Robert B. Parker’s Wonderland by Ace Atkins
Putnam, $26.95, 306 pages, ISBN 978-0-399-16157-5
When a popular and prolific author dies, so do all of his or her characters. If the author in question has created a serial character, the mourning is even greater because the character is so beloved by legions of invested readers and fans . . . some of whom have been involved in reading the character’s stories from the authors first book to the last . . . that the publisher, working with the author’s estate, will print unfinished manuscripts and works in progress at the time of death. Sometimes, in really rare instances, another young, upcoming author will be hired to continue the deceased one’s work. Such is the case with Robert B. Parker’s Boston private eye—and everybody’s favorite tough guy—the wise-cracking and literate man known to all of us as Spenser.
Robert B. Parker’s Wonderland, by Ace Atkins is the second of his Spenser novels after he was handpicked by the Parker Estate to continue the tradition of the iconic Boston P.I. after Mr. Parker’s death in January of 2010. To his credit, Mr. Atkins moves seamlessly and flawlessly into the void, and continues the stories of the much-loved detective.

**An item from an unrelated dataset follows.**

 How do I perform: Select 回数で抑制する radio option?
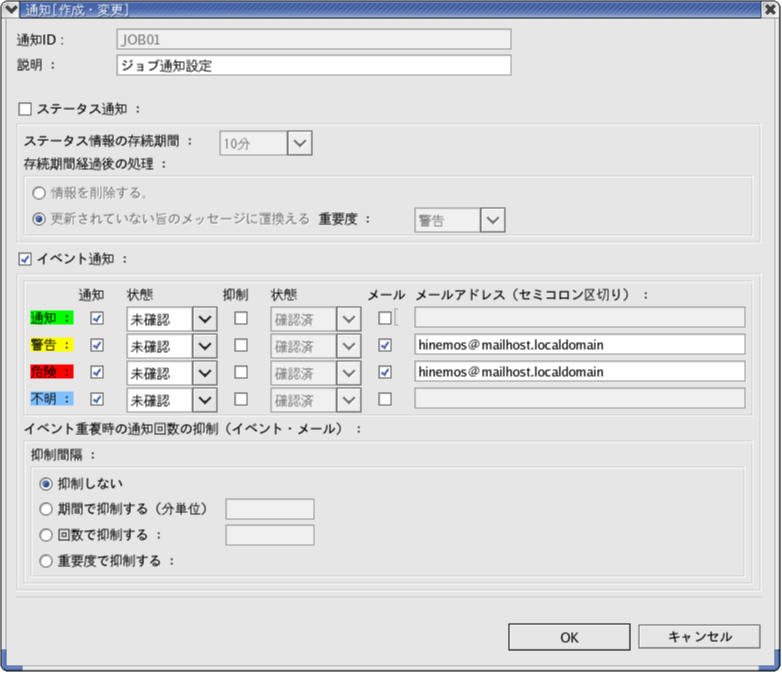click(x=46, y=535)
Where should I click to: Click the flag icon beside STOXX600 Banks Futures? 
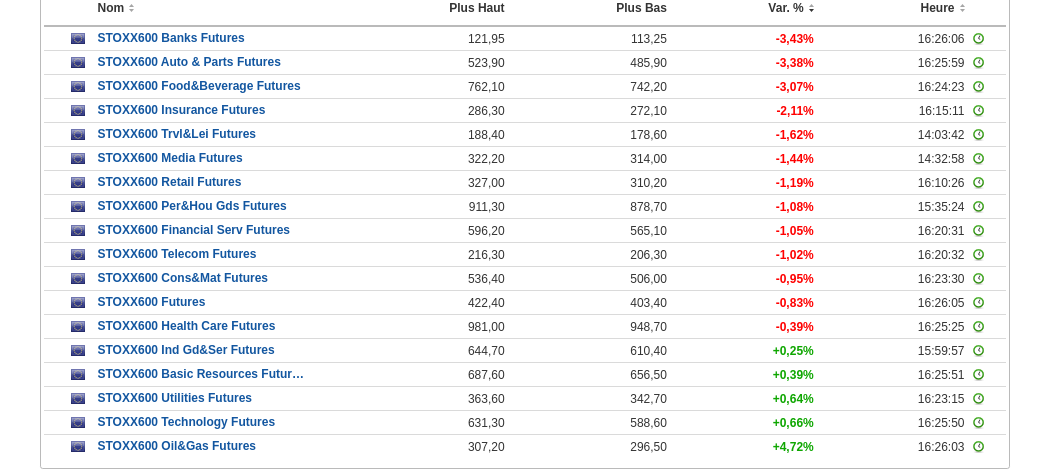tap(78, 39)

As Wonderland begins, Henry Cimoli, Spenser’s long-time friend and boxing trainer, asks him to do a favor . . . and push back against the two thugs who’ve been threatening him. They work for a developer who wants to buy the old beachfront condominiums where Henry and other retirees live. The old folks like it there, don’t want to sell and don’t want to move. Spenser and his young protogé, a Cree Indian from Montana named Zachariah Sixkill, step in to help. When ‘Z’ is badly beaten by three men with guns and lies in the Critical Care Unit at Massachusetts General Hospital, the situation escalates, and Spenser takes it personally. It seems that an old amusement park known as Wonderland and billions of dollars . . . as well as in-state and out-of-state elements of organized crime are all involved . . . and the body count is starting to rise as Z tries to recover from his physical and psychological wounds. Lives hang in the balance as the action-packed adventure races toward it’s exciting conclusion. Ace Atkins is a worthy successor to Mr. Parker and Wonderland is great summer reading!